Sure, that’s an interesting point. I’m sure the attackers try to conceal their methods; the way we tend to find out about it is when an exploit is exhausted, stops being worth $xxxxxxxx, and starts to be sold on mass markets, at which point arguably it’s a bit late. Furthermore, you still mention those mystical “defenders”, as if you would expect an average software project to have any dedicated defenders.

(Edited my reply to the latest point, I didn’t read it correctly the first time.)

> Are you assuming every piece of software has a dedicated defender team? Strikes me as unlikely.

No, I'm assuming it has maintainers (they play the role of defenders).

> engineers who work on software are simply not that great and dedicated about finding vulnerabilities in it.

Yes, but LLMs help them more than they help the attackers, because the attackers are already security experts. In other words, the LLMs reduce the skill gap rather than increase it. Becoming good at using AI is much easier than becoming good at security.

> I'm assuming it has maintainers (they play the role of defenders).

A maintainer has a full-time job: to develop software. A maintainer who is also a defender has two full-time jobs, and as we all know in such a case one of these jobs will have to be done poorly, and we all know which one that is.

On the other side there’s an attacker with a singular job and a strong incentive to do it well.

> LLMs help them more than they help the attackers, because the attackers are already security experts.

The supposed logic is that an LLM multiplies your skill.

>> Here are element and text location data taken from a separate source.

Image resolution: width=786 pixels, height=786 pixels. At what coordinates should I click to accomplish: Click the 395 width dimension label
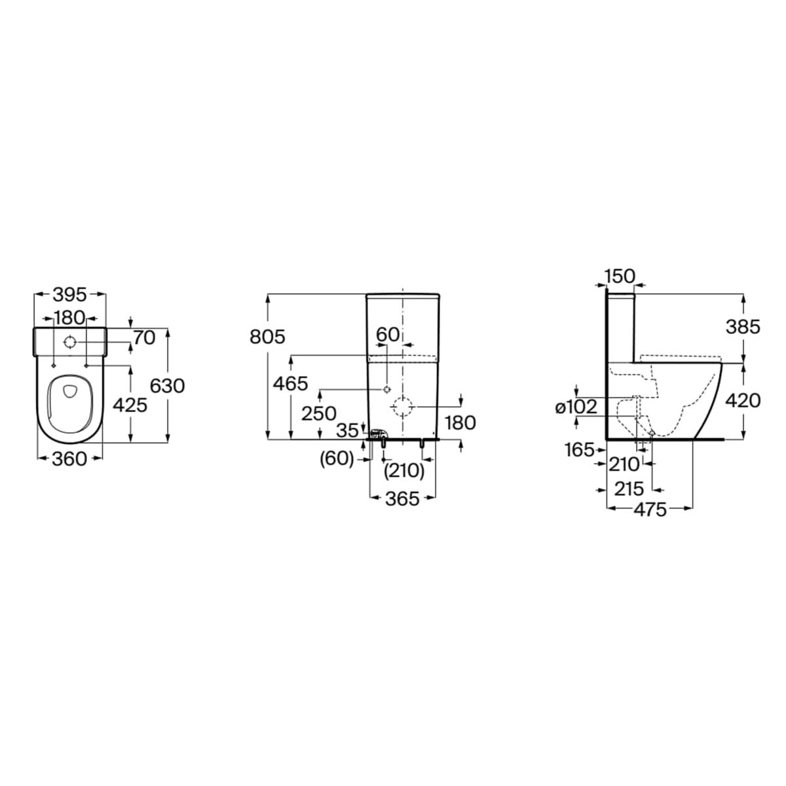71,295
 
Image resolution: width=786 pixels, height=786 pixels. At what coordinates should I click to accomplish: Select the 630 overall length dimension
167,386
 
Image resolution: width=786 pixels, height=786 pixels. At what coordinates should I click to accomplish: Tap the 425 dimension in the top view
130,405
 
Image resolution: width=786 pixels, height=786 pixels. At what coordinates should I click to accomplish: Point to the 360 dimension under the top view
69,459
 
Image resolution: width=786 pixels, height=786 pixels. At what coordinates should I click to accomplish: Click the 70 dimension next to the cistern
144,338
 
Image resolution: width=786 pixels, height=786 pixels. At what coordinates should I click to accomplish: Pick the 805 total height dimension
268,337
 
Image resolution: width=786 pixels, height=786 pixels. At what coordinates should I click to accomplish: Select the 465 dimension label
291,384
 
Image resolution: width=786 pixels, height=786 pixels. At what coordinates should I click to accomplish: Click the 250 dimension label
319,413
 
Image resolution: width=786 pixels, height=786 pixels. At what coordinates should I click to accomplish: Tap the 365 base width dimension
402,499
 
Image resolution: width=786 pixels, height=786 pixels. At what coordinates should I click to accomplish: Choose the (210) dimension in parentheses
404,472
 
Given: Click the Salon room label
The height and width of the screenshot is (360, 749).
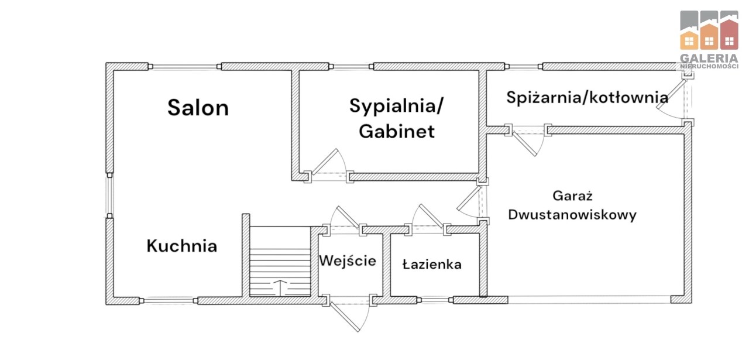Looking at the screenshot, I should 198,108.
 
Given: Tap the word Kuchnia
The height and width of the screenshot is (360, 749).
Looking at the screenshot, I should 181,246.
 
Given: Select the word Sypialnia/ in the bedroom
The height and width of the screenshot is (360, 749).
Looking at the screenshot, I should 396,106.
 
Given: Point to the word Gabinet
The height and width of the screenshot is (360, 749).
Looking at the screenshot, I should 396,131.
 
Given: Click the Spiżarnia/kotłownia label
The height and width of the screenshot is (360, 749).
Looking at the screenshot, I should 587,97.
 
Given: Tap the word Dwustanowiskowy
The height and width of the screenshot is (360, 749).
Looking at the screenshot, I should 572,215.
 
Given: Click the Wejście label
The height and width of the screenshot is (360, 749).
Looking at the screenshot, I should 347,260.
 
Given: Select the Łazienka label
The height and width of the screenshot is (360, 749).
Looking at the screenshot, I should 432,265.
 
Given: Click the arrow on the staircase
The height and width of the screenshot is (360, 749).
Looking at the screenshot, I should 280,287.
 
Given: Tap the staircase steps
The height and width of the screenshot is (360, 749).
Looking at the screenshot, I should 280,263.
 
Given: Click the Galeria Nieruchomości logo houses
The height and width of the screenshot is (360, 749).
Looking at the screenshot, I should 709,30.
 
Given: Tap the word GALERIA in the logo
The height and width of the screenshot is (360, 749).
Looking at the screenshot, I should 709,59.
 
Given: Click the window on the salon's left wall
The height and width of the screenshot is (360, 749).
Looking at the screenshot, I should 109,196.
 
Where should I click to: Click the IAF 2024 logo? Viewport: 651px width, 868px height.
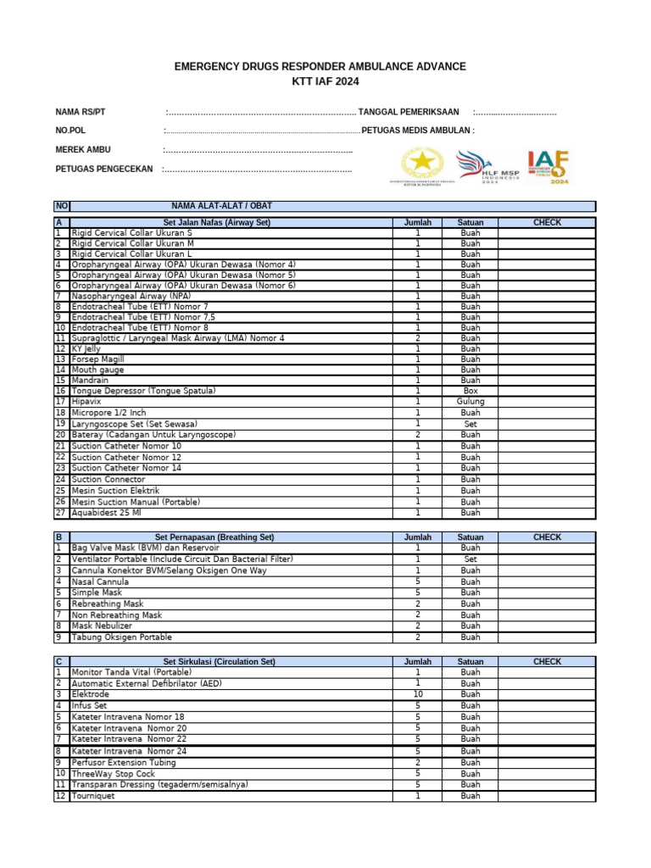(548, 167)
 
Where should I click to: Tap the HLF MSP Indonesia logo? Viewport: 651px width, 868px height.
(487, 167)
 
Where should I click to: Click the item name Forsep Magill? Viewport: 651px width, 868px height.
(97, 359)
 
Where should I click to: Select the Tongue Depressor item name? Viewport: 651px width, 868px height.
(143, 391)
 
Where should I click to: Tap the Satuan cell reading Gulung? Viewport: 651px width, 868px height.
(470, 402)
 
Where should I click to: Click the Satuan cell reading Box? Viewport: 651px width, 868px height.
(470, 391)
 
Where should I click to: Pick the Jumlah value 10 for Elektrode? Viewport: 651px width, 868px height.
(417, 694)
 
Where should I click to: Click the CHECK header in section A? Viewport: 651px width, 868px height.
(547, 222)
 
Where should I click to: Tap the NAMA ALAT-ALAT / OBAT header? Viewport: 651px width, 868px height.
(221, 206)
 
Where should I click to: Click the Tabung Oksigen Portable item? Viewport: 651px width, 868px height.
(121, 637)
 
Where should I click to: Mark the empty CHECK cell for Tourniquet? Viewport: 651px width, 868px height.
(547, 796)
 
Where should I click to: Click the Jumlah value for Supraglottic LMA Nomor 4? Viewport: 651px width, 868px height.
(417, 338)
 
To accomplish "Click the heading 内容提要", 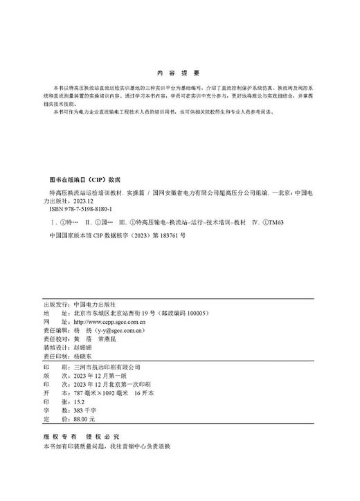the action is click(179, 73).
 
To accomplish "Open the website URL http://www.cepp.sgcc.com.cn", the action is click(109, 322).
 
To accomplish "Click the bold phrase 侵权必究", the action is click(103, 438).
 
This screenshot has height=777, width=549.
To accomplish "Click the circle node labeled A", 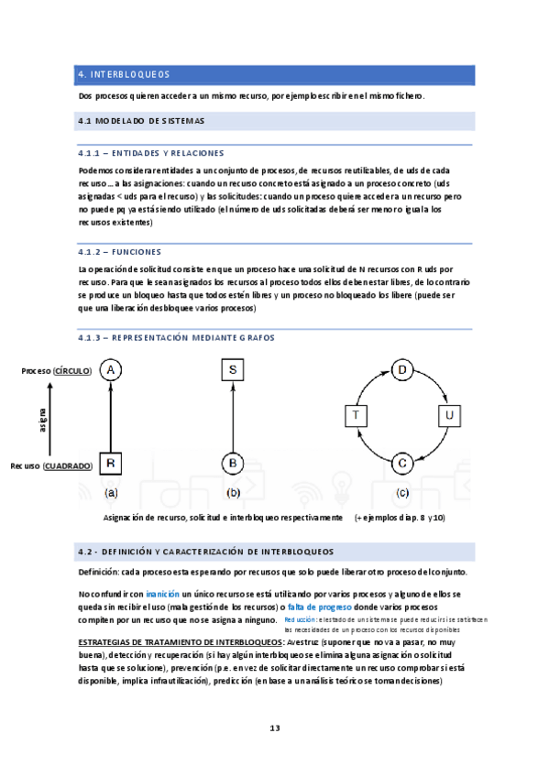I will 110,369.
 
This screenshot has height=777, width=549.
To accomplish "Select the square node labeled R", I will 110,464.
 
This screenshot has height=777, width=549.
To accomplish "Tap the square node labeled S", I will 233,369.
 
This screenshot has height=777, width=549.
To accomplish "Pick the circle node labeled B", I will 233,464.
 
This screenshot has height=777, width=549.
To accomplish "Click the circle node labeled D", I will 401,369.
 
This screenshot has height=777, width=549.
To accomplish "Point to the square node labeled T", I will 355,416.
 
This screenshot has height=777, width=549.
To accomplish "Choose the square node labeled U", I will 447,416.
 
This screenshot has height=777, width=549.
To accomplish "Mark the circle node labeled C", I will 401,463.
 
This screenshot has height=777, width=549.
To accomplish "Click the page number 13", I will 274,728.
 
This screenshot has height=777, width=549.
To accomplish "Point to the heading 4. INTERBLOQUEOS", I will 124,74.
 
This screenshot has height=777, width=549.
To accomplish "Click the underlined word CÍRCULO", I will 72,370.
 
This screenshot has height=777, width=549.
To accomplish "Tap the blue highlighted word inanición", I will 162,595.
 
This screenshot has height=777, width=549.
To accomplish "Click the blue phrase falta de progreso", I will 320,607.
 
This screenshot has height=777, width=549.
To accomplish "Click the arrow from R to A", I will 110,417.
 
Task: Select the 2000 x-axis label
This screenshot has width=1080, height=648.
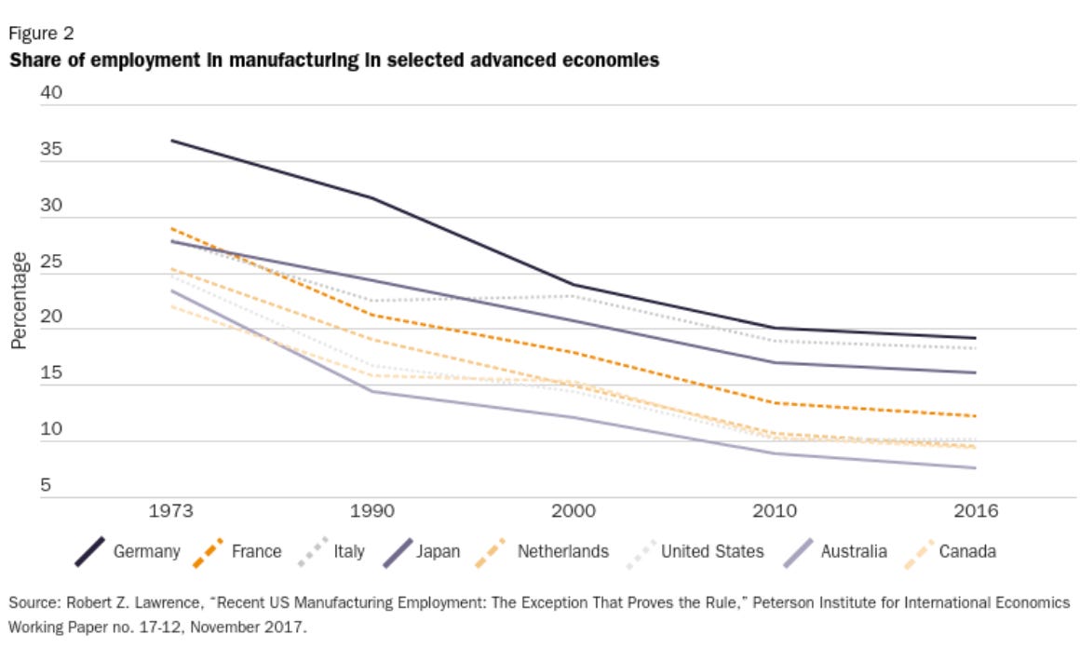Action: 574,511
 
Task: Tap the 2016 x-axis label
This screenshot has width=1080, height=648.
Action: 975,511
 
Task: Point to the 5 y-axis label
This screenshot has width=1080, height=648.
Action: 45,485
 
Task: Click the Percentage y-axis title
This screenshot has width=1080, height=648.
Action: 19,300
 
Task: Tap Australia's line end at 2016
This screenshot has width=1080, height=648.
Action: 975,467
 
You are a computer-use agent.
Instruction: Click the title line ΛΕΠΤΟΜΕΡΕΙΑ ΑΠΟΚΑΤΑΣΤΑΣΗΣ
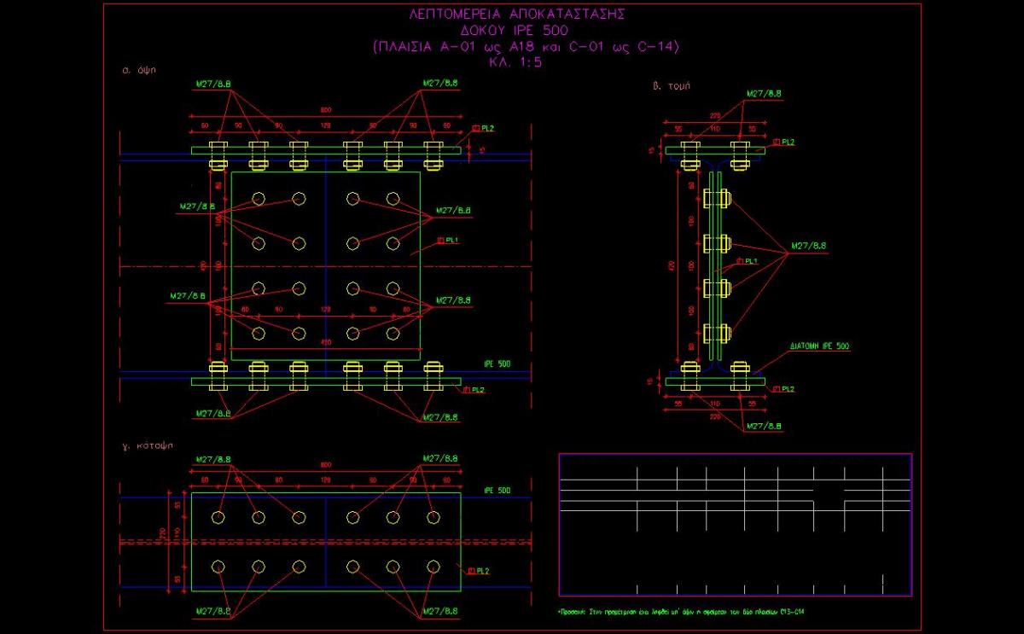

If the multiplier is 5, and your attacking skill is 1 before the multiplication, then you get 5 after; if your attacking skill is alreaady at 10, you get 50. You could argue that LLMs are not good enough to act as multipliers, and then my math won’t work.

> A maintainer has a full-time job: to develop software. A maintainer who is also a defender has two full-time jobs,

I don't think so. This is already the situation. Maintainers already fix vulnerabilities when they know about them.

> On the other side there’s an attacker with a singular job and a strong incentive to do it well.

If the situation is that the attacker is focusing on a single project, the attacker will win, as they do already. But the attackers usually need to split their attention over lots of projects.

> The supposed logic is that an LLM multiplies your skill

I don't agree with that logic. Agents bring knowledge with them. That's not a multiplier. Compare how well a 12 year old can do compared to a Roman history professor on questions about Roman history when they both can use an LLM or when they both can't. The LLM will shrink the gap, not increase it.